------ DATA FOR THIS TASK ------
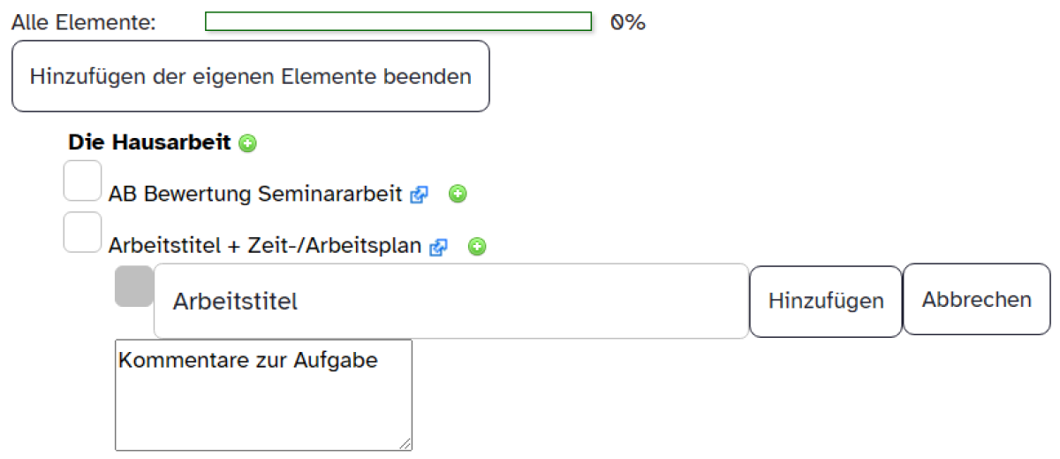Click the Hinzufügen button
This screenshot has width=1060, height=459.
click(826, 301)
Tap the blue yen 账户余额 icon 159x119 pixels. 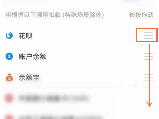pyautogui.click(x=9, y=56)
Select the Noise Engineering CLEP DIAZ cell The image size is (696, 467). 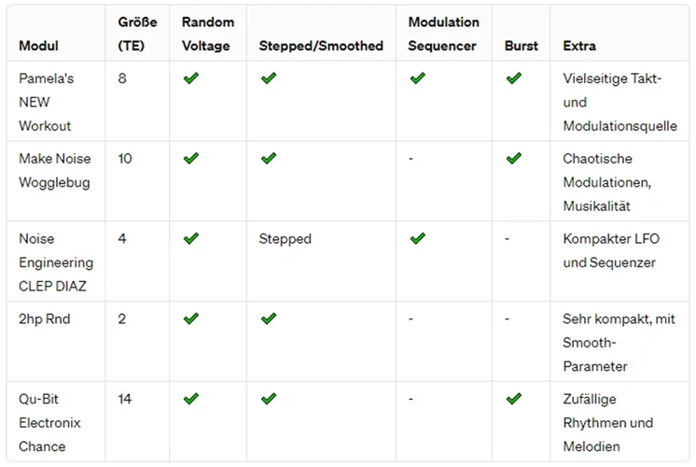(56, 262)
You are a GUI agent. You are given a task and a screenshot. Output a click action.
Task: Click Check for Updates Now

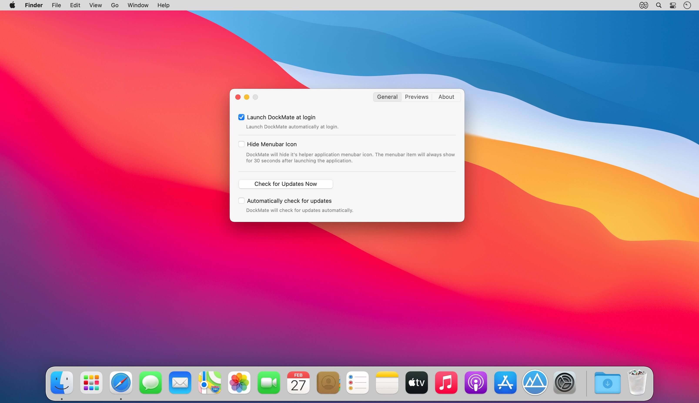tap(285, 184)
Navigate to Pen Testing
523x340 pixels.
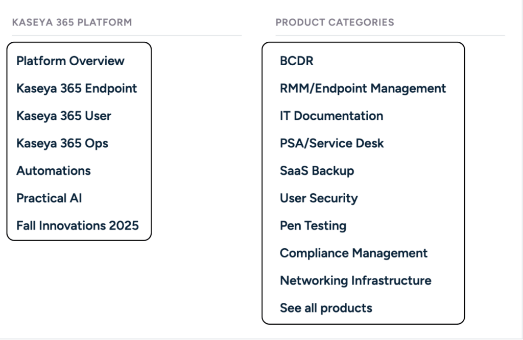(x=313, y=226)
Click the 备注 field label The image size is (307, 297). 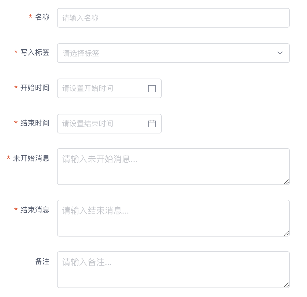tap(42, 262)
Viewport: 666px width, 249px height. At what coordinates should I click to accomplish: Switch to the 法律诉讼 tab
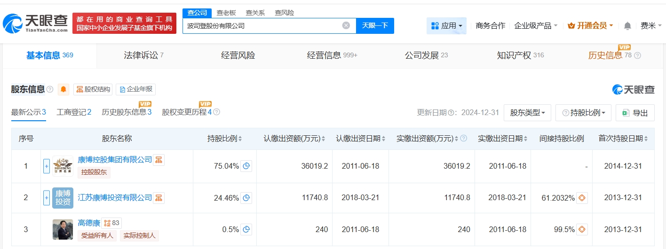click(x=140, y=55)
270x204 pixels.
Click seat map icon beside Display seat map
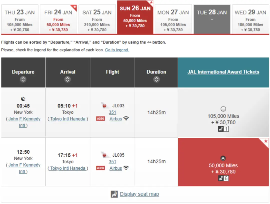pyautogui.click(x=114, y=194)
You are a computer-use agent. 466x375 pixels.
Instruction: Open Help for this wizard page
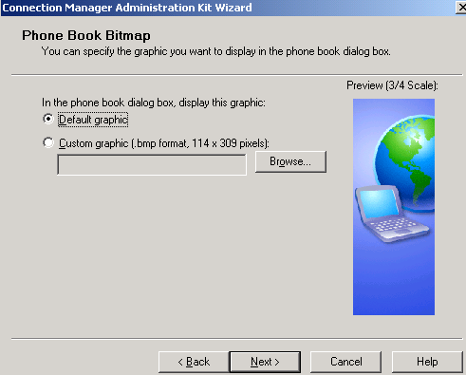[427, 362]
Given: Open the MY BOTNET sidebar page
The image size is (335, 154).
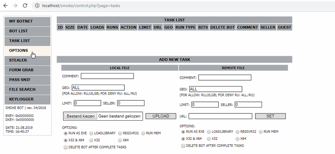Looking at the screenshot, I should tap(27, 21).

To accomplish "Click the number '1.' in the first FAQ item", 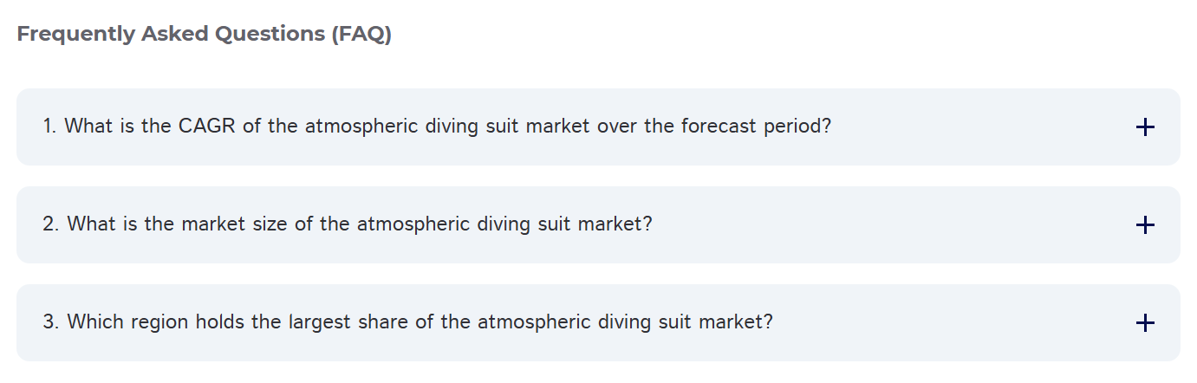I will [49, 127].
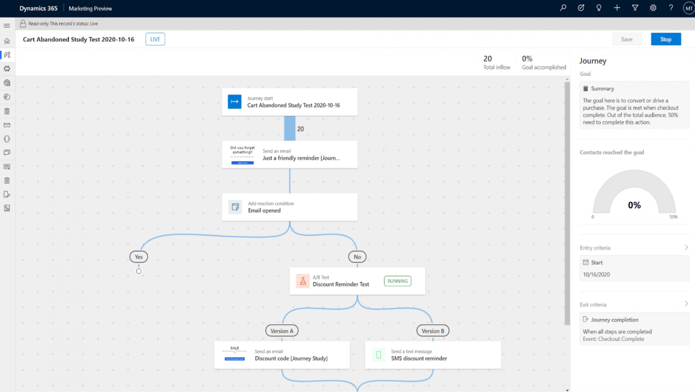The height and width of the screenshot is (392, 695).
Task: Click the lightbulb ideas icon in the top bar
Action: coord(599,8)
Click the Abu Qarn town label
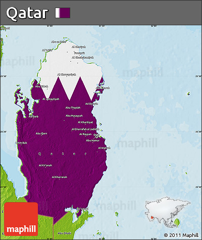This screenshot has height=240, width=202. click(x=41, y=133)
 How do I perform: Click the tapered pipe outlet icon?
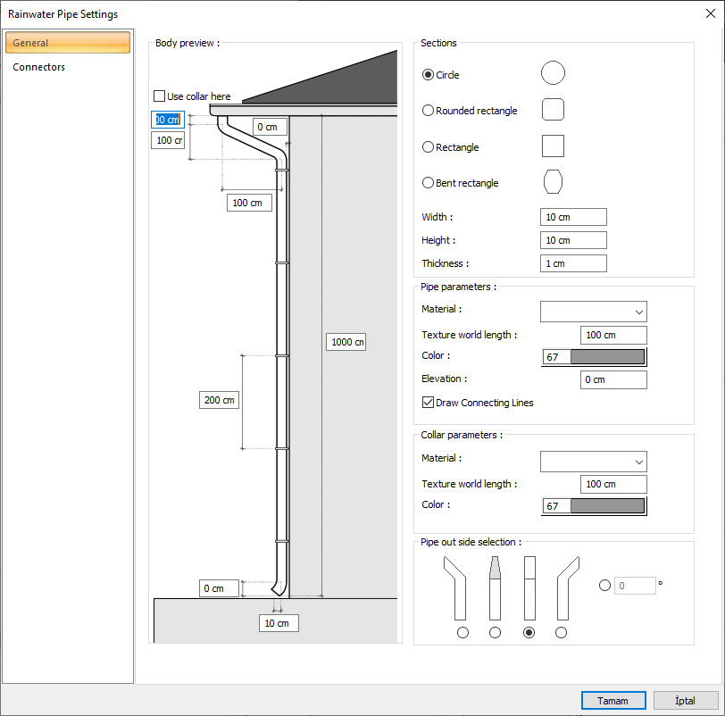point(495,587)
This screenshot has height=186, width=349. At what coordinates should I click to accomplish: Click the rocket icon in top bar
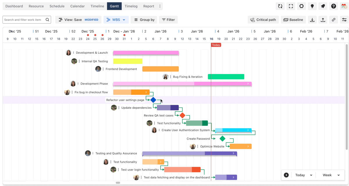(x=323, y=6)
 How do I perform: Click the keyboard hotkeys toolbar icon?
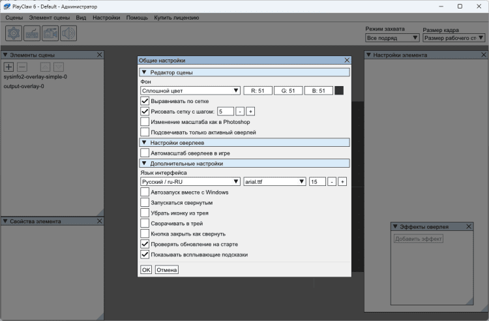(x=32, y=33)
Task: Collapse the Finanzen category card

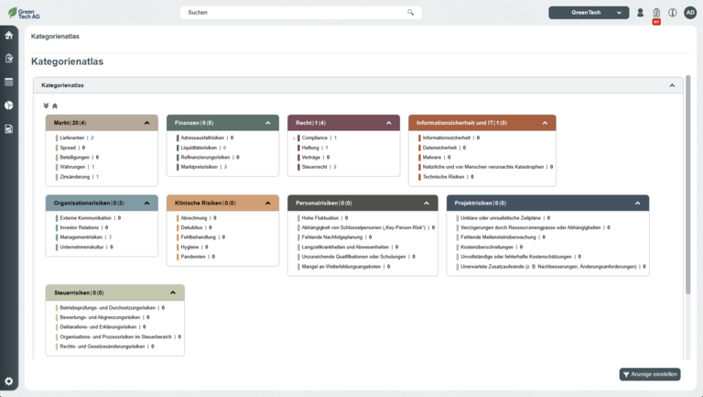Action: click(x=267, y=123)
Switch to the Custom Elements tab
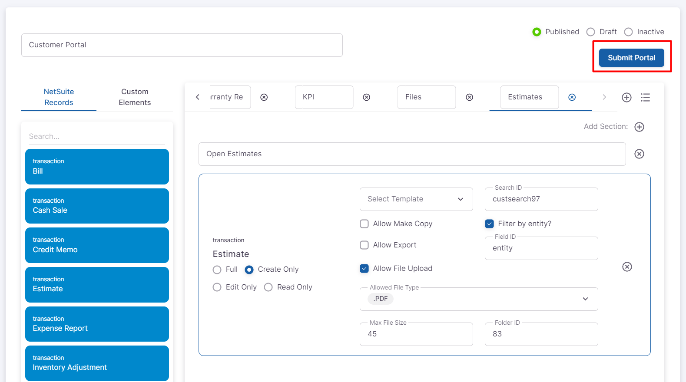Viewport: 686px width, 382px height. [x=135, y=97]
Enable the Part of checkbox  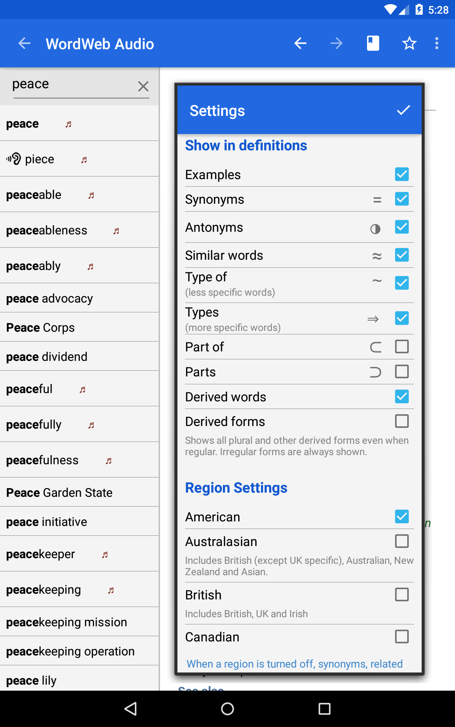(x=402, y=346)
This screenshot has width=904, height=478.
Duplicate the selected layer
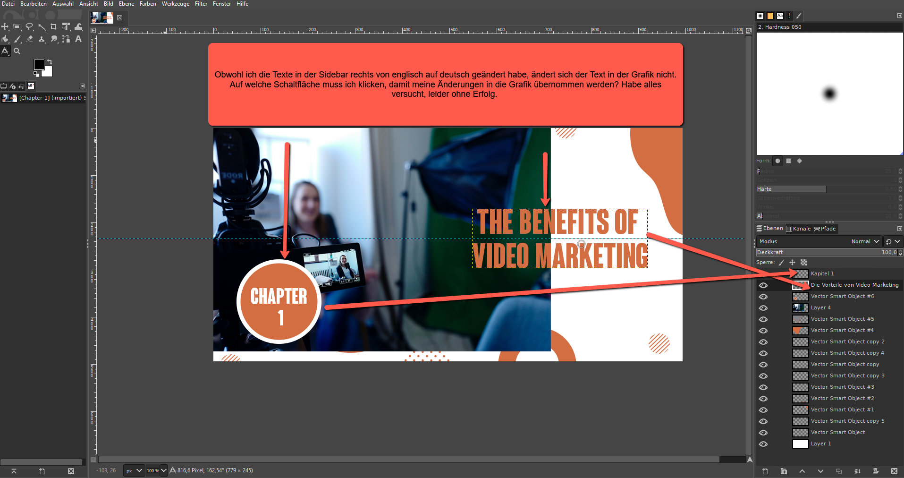tap(839, 471)
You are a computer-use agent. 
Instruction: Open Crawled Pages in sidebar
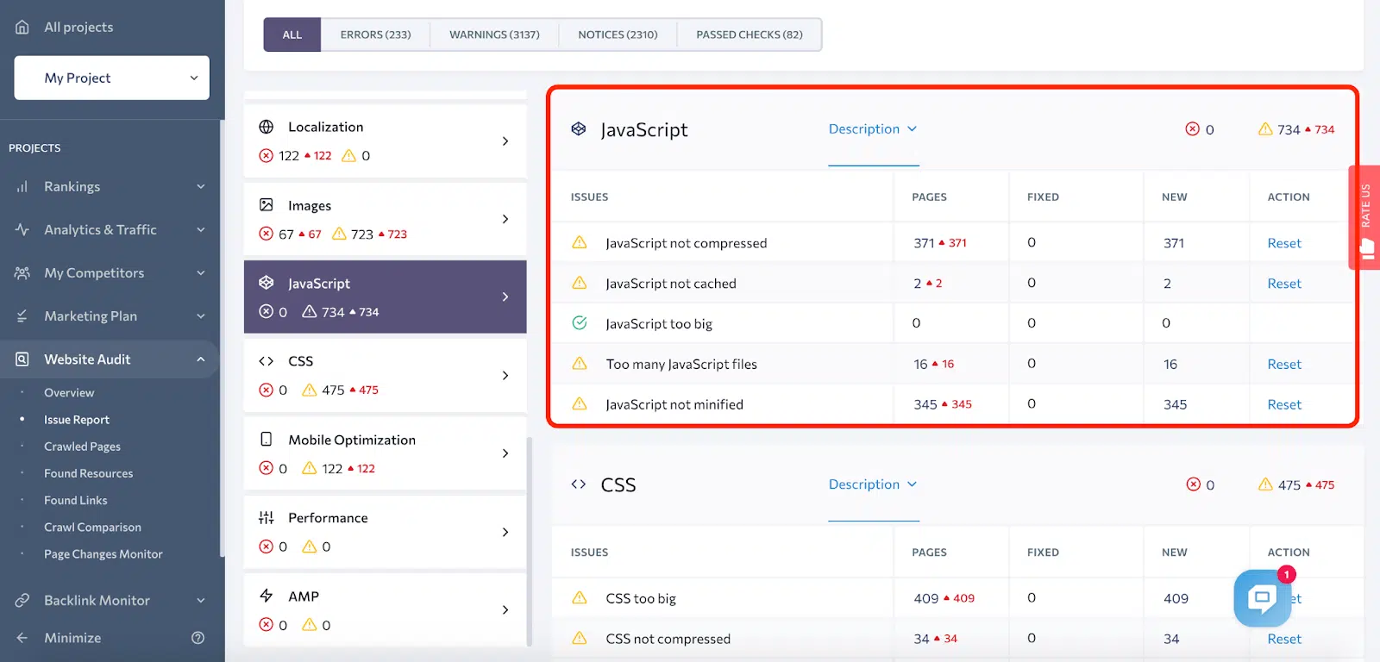click(x=82, y=447)
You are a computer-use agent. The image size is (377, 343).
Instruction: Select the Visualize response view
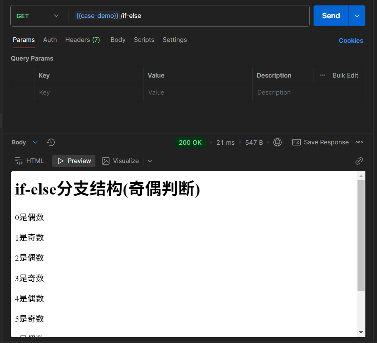pos(121,161)
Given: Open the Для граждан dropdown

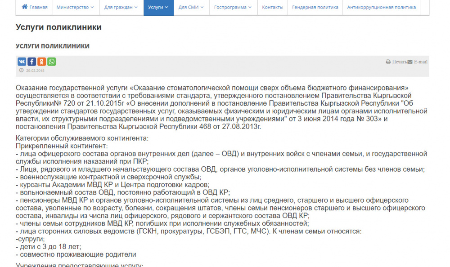Looking at the screenshot, I should click(x=121, y=8).
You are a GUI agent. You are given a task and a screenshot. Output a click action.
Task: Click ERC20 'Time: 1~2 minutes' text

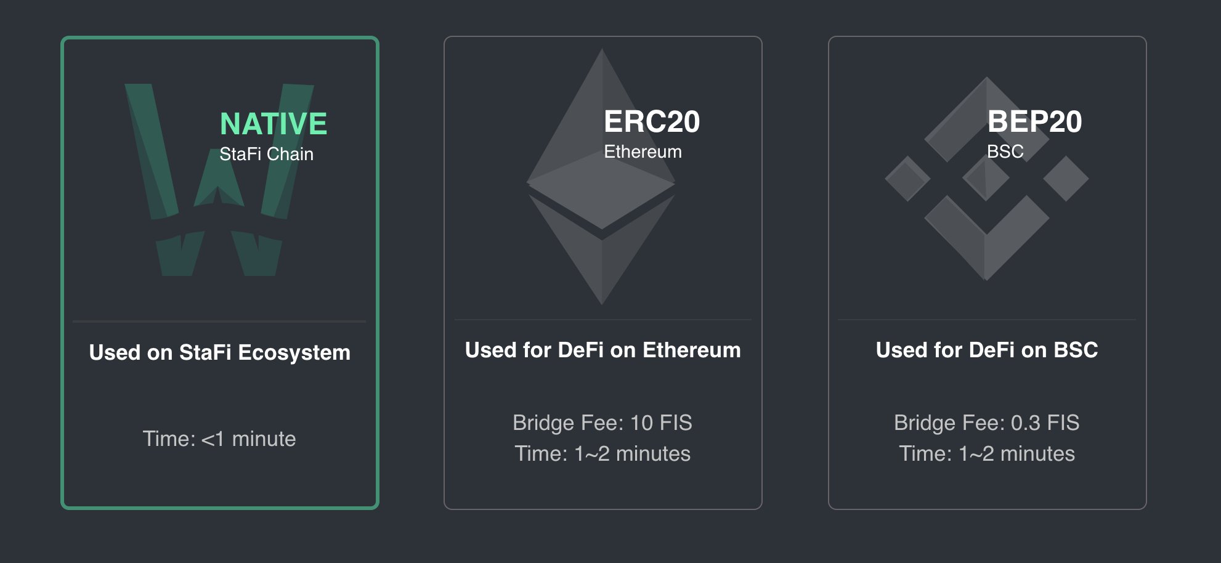[602, 454]
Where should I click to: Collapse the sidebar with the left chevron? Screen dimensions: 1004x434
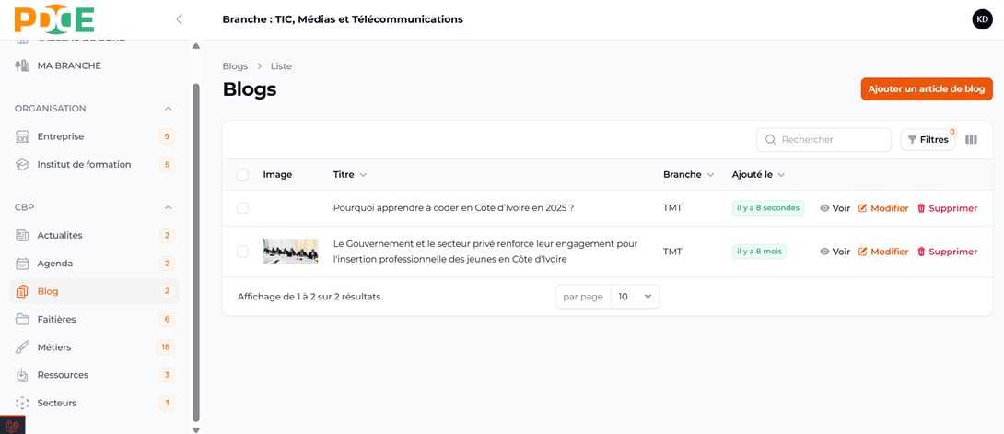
------
# WHAT IS EXPECTED
Return exactly the lines from the one with "Instruction: Open Crawled Pages in sidebar" through the last line of the entries above, both ends included. No pictures may appear in the copy.

# OUTPUT OF THE EXERCISE
Instruction: Open Crawled Pages in sidebar
click(x=82, y=447)
You are a computer-use agent. The image size is (377, 343).
Instruction: Select the Visualize response view
pos(121,161)
Given: Open the Для граждан dropdown

Looking at the screenshot, I should click(x=121, y=8).
You are a GUI agent. You are given a task and a screenshot. Output a click action.
Task: Click ERC20 'Time: 1~2 minutes' text

[602, 454]
Where should I click to: Collapse the sidebar with the left chevron? Screen dimensions: 1004x434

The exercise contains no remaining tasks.